→ **Extrait fourni**:
■ ■ ■
L’argument : Une maternité au coeur de la forêt près d’Okazaki au Japon. Des femmes viennent là de tout le pays, loin du tumulte des villes modernes. Le Docteur Yoshimura âgé de 78 ans y pratique un accompagnement naturel à l’accouchement depuis des décennies. Autour de cet homme, cette petite communauté de femmes forme une utopie, régie par ses priorités hors du temps.
Notre avis : L’esprit de la vallée ne meurt jamais, c’est Genpin, la femme mystérieuse : on pourrait s’attendre, en lisant cette phrase au générique du film de Naomi Kawase, à une apologie mystique-poétique du retour à la nature présenté comme remède aux maux de la civilisation.
Il n’y a pourtant ni grandiloquence ni volonté propagandiste dans ce documentaire d’allure volontairement modeste que la cinéaste tourne, caméra sur l’épaule, à la première personne. (Elle n’apparaît pas à l’image mais elle parle et on s’adresse à elle : Mme Kawase, je vous remercie).
Adoptant une forme moins ouvertement lyrique et expérimentale que dans ses premiers films, elle ne renonce pas pour autant à sa sensibilité météorologique et sait capturer admirablement la lumière de la clairière où les patientes de la maternité coupent du bois (pour ne pas devenir trouillardes, boulimiques et paresseuses) ou dénicher dans une rizière la minuscule statue d’un dieu protecteur qui n’en impose ni par sa taille, ni par sa beauté.
■ ■ ■
→ **Consigne A**: Recopiez tel quel le texte sur le film Genpin, de « L’argument : Une » jusqu’à « hors du temps. ».
→ **Consigne B**: Résumez sous forme de liste le paragraphe du texte sur le film Genpin qui commence par « L’argument : Une maternité », en gardant ses faits principaux.
→ **Consigne C**: Reprenez le texte sur le film Genpin là où il s’arrête et écrivez la suite.
Les lignes ci-après viennent d’une autre source.

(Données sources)
■ ■ ■
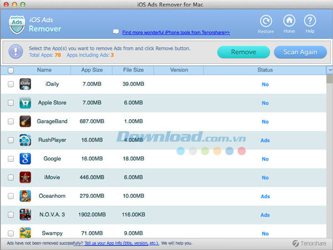Open the Tenorshare iPhone tools link
The image size is (333, 250).
(176, 33)
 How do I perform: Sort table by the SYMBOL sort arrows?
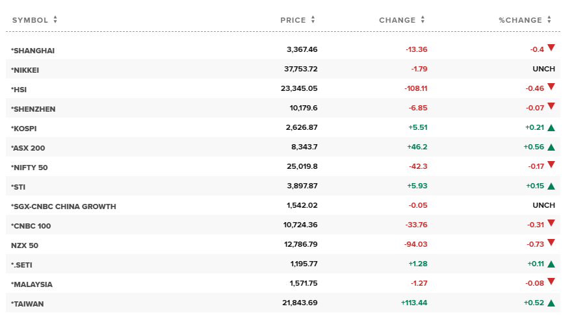click(55, 20)

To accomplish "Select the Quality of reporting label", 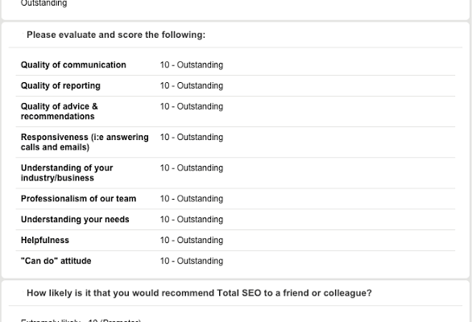I will click(60, 86).
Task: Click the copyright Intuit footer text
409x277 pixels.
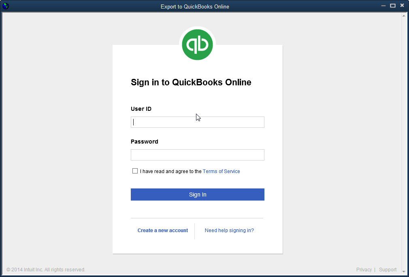Action: tap(46, 269)
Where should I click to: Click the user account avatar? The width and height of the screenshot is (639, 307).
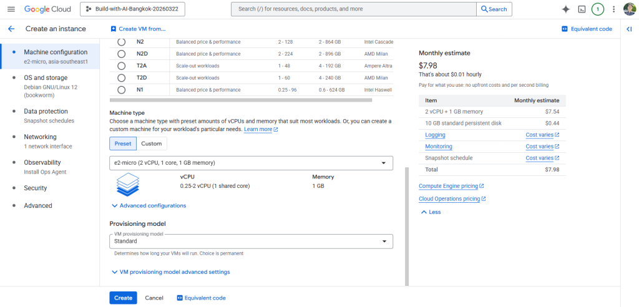(629, 9)
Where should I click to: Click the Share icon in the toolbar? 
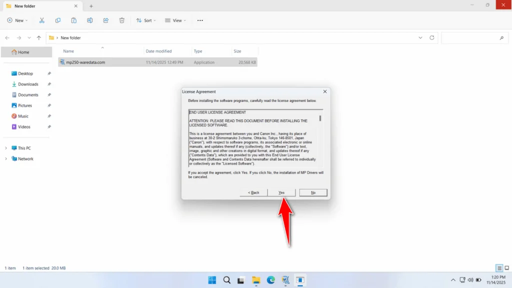click(x=106, y=20)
■ ■ ■
→ **Réponse A**:
L’argument : Une maternité au coeur de la forêt près d’Okazaki au Japon. Des femmes viennent là de tout le pays, loin du tumulte des villes modernes. Le Docteur Yoshimura âgé de 78 ans y pratique un accompagnement naturel à l’accouchement depuis des décennies. Autour de cet homme, cette petite communauté de femmes forme une utopie, régie par ses priorités hors du temps.

→ **Réponse B**:
- Une maternité se trouve au cœur de la forêt, près d’Okazaki, au Japon.
- Des femmes y viennent de tout le pays, loin de l’agitation des villes modernes.
- Le docteur Yoshimura, 78 ans, y pratique depuis des décennies un accompagnement naturel à l’accouchement.
- Autour de lui, cette petite communauté de femmes forme une utopie, régie par des priorités hors du temps.

→ **Réponse C**:
Le Docteur Yoshimura n’en impose guère lui non plus et n’a pas grand chose du surhomme ni du gourou. Ses assistantes, qui l’appellent affectueusement le patron, n’hésitent pas à le critiquer et lui même se définit comme égocentrique, foutraque et têtu.
J’aimerais cesser mon travail dans cette clinique déclare-t-il, fatigué, et il répond d’un J’ai compris ! désemparé à sa fille qui lui annonce qu’elle le quitte en rajoutant : Je voulais te dire que je ne te hais pas.
- Genpin (Naomi Kawase)
Mais ce sont justement le refus de l’idéalisation et l’acceptation des imperfections du monde que prône Naomi Kawase dans ce portrait pluriel d’une communauté utopique (et passagère, sans cesse recomposée) où la douleur, l’accident, la mort ont retrouvé la place que leur nie notre univers déréalisé. Car, comme le dit Yoshiwara, si on nie la mort, on nie la vie.
Le sourire édenté du mari paumé qui s’enfuit puis revient (ma femme a confiance en moi)
et les étonnantes scènes d’accouchement sans anesthésie en présence de toute la famille (et surtout des autres enfants) que la cinéaste filme de manière à la fois crue et apaisée sont les fruits offerts de cette acceptation d’une douleur dont Kawase se garde bien de faire une valeur remède.
Le DVD
- Genpin (Naomi Kawase)
Potemkine inaugure une nouvelle collection documentaire* avec l’édtion DVD du film de Naomi Kawase.
Les suppléments
Dans un entretien de 9 mn, Arnaud Hée apporte un éclairage pertinent sur le film et le travail de Kawase (recherche d’une présence dans le monde, aller-retour perpétuel entre perte et naissance, bougé-flotté de la caméra, pied de nez à la solitude et à l’atomisation du monde moderne) qu’il rapproche d’autres grands documentaires utopistes centrés autour de scènes d’accouchement : Regarde, elle a les yeux grands ouverts de Yann Le Masson (1980) et Milestones de Robert Kramer (1975)
Image
L’auteure ayant volontairement évité une image trop léchée pour privilégier le bougé, le tremblement, on constatera des variations importantes de qualité, certains plans sous éclairés laissant apparaître un défaut manifeste de définition. Le report soigné permet néanmoins de saisir au vol la beauté non apprêtée qui ne cesse d’illuminer le film.
Son
La piste stereo accorde aux voix des intervenants et aux bruissements du monde la présence requise.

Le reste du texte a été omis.